Defining 'best' is always tricky. There are lots of factors to consider and how important one factor is compared to another is up to the viewer.
I'm borrowing
criteria I used to explain my favorites at the 2007 Anchorage International Film Festival, and I'll use those here to help explain the case for
Hidden Figures.
So what were my criteria? There are several factors.
1. Technical Quality - There's a rough continuum from
shaky...........no problems.............very good...............innovative.
You can see this is not exactly a continuum. Innovative is good when it works, but not when it doesn't. The technical stuff, ideally, works so well it enhances rather than distracts from the story.
2. Content - There's a vague continuum from:
Negative/disrespectful ............Boring.........good story.........original.......current.........important
Again, as I look at the line above, this is more a list of factors to consider than a continuum.
3. Use of Medium. Movies combine sight and sound and movement and timing. The best movies are those that take advantage of the medium and tell their stories in ways that you couldn't tell it orally, in a book, etc.
4. Whole Package. Even with weaknesses here and there, a film could pull it off by doing some things so well that the problems don't really matter.
Applying the criteria
As I mentally compared
La La Land and
Hidden Figures, it's clear that
Content became my most important category.
La La Land scores high on
Use of the Medium.
My brief review of it after I saw it mentioned that the camera was one of the actors in the film. It wove in and out of scenes like another person on the set. It wouldn't have worked as a book, you have to see it to get the effect. I walked out of the theater happy. But eventually, I realized that the whole movie was like a bubble - beautiful and shimmering and . . . empty and ephemeral. There was no real content, the singing and dancing were acceptable. Like a bubble, after it popped there was nothing left. (Well, if you had just been through a similar kind of disrupted relationship it might feel more meaningful, but it didn't really tell us all that much about that either.)

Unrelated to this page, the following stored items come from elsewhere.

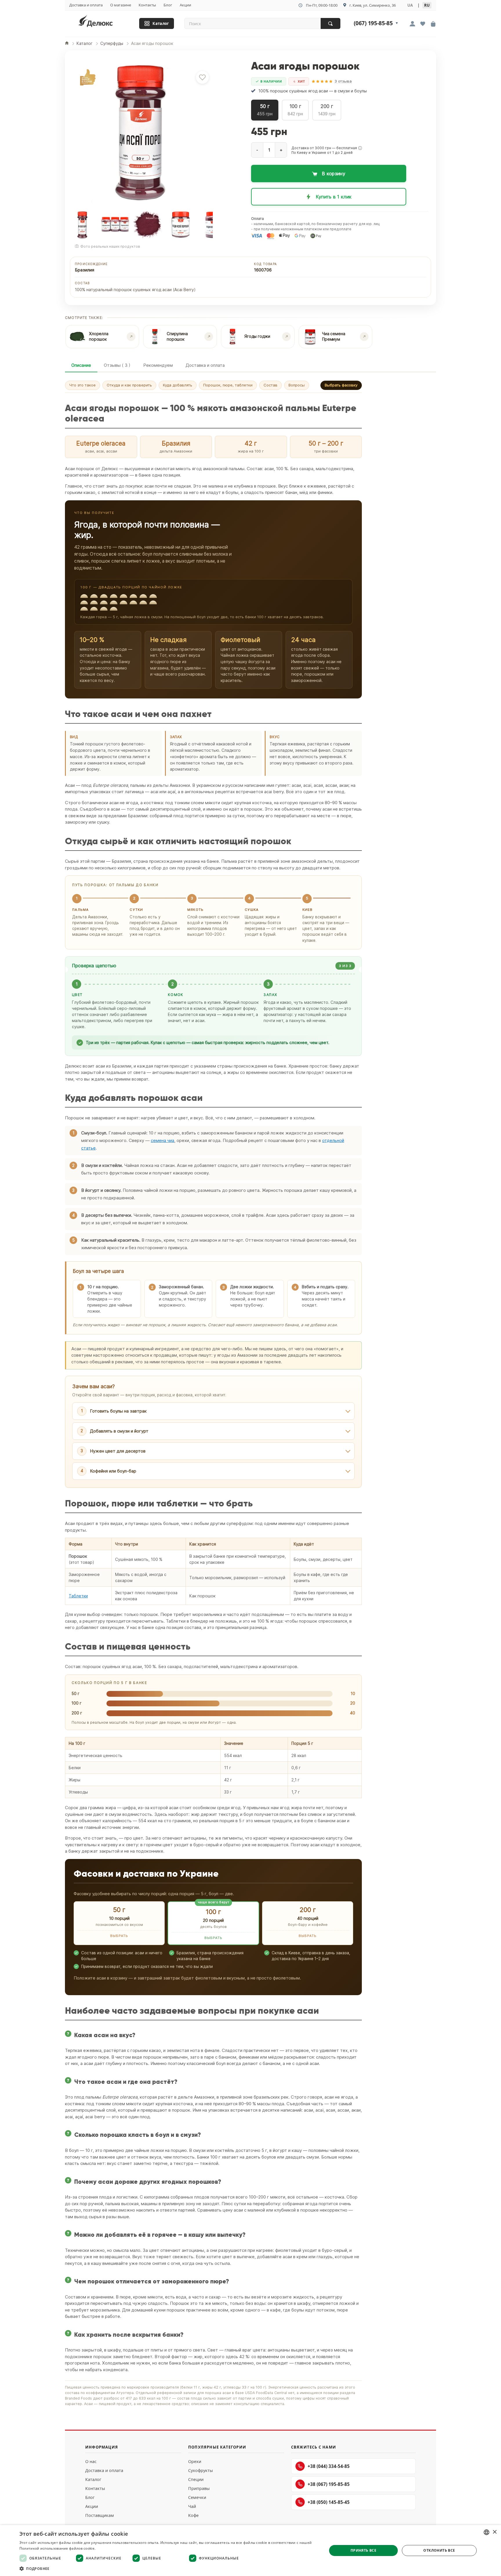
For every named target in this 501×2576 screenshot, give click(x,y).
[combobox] (486, 2532)
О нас (91, 2461)
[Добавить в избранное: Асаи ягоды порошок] (202, 77)
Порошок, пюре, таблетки (228, 385)
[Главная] (67, 43)
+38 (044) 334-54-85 (329, 2466)
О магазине (120, 5)
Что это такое (82, 385)
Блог (168, 5)
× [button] (494, 2532)
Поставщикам (99, 2515)
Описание (81, 365)
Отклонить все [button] (439, 2550)
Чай (192, 2506)
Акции (185, 5)
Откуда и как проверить (129, 385)
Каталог (161, 23)
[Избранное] (423, 24)
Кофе (193, 2515)
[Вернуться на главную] (103, 22)
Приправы (199, 2488)
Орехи (194, 2461)
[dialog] (250, 2550)
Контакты (147, 5)
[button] (360, 148)
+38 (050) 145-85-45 (329, 2502)
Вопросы (296, 385)
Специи (196, 2479)
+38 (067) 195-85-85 (329, 2484)
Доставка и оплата (86, 5)
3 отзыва (343, 81)
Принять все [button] (363, 2550)
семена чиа (162, 1140)
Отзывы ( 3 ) (117, 365)
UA (410, 5)
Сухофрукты (200, 2470)
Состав (270, 385)
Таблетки (78, 1595)
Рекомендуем (158, 365)
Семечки (197, 2497)
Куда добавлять (177, 385)
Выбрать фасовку (341, 385)
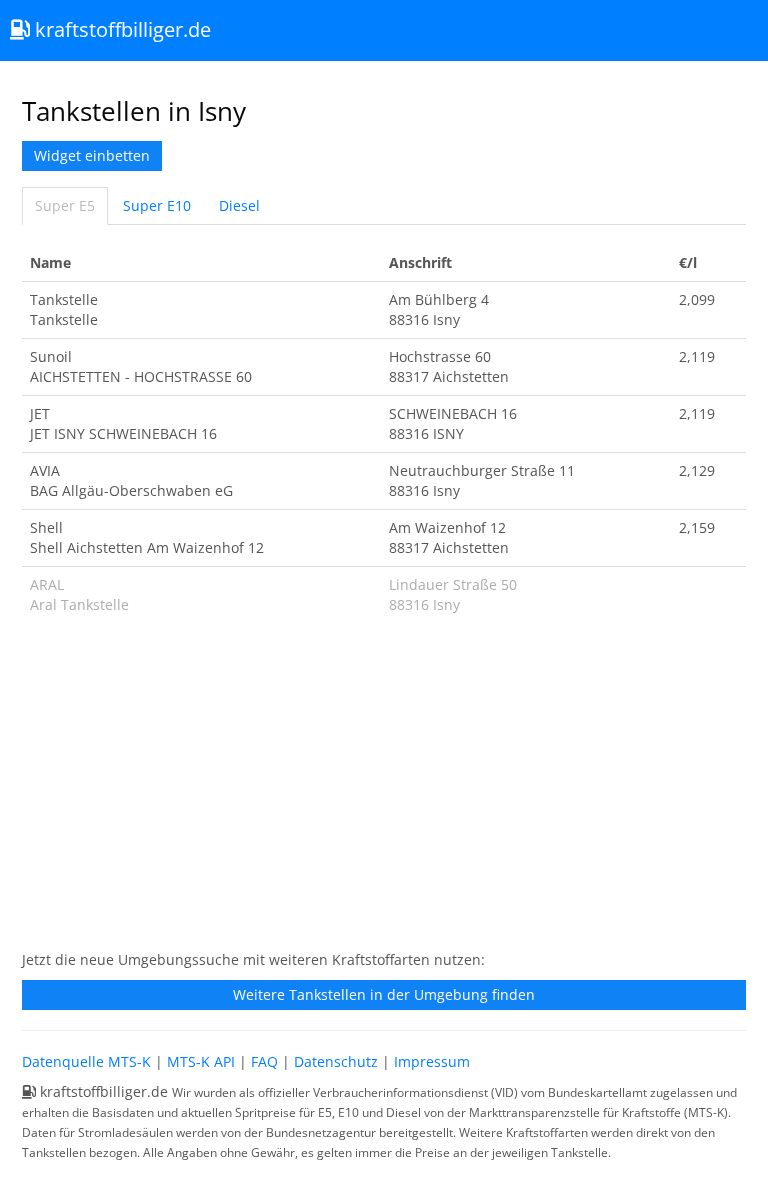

Hidden Figures on the other hand was rich in
Content. It was a great story that not only told about the lives of the three main characters, but their place in a pretty much unknown part of American history. It smashed so many stereotypes about blacks, about women, about the US space program that it's impact is huge.
The three women were part of the 'colored women calculators' at NASA. Their job was to do the math before computers were installed. Despite American stereotypes, they were all three extremely bright mathematicians. The film helps demonstrate why women aren't considered good at math and science. The movie is replete with ways their brains were used, but they were kept invisible while the men got the credit for their work. It also powerfully shows the obstacles that black women faced in the Jim Crow South. Most vivid was Katherine's regular run nearly a mile each way to get to the only colored women's room on the NASA campus - in the heels that women were required to wear. She was assumed to be the janitor when she walked in, and someone puts up a colored coffee pot so she won't contaminate the white folks' coffee. And given the level of racial conflict in the US today, being reminded of sanctioned racism in place in the 60s. And it's important to see real historical role models of smart, resourceful, black women and to be reminded (for some it will be the first introduction) that black women can be, were, and are brilliant mathematicians and scientists if they're allowed to be.
Technical Quality and
Use of the Medium were high, moving the story along without being flashy or in any other ways calling attention away from the story.
Fences and
Moonlight are also good films with important stories about black lives. The language in
Fences is exquisite. The story in
Moonlight is compelling, but the structure is sometimes hard to follow. That's not necessarily a bad thing. Any good work of art reveals itself more and more with each new encounter. I could learn a lot by seeing
Moonlight a few more times.
Ultimately though, the characters portrayed in
Fences and
Moonlight are African-American characters we've seen on screen over and over again, though usually not in such a rich and understanding way.
But the characters in
Hidden Figures are ones we have never seen portrayed on screen before - brilliant, gutsy black women who are vital to the US Apollo program, not because of their unsung physical labor, but because of their brains and insight. This is a movie that corrects a huge oversight in the narrative of African-Americans in the space race, and by extension probably in a lot more areas that we don't know about.
Thus the content of this compelling story starts to fill a huge gap in our knowledge of how African-American women contributed to the United States, and thus to our understanding of the huge loss we've suffered by not fully using the talent of ethnic minorities and women as we strive for a better, stronger USA and world. Ultimately,
Hidden Figures just tells the best story and the story we know the least. Thus, for me, it's the movie that matters the most.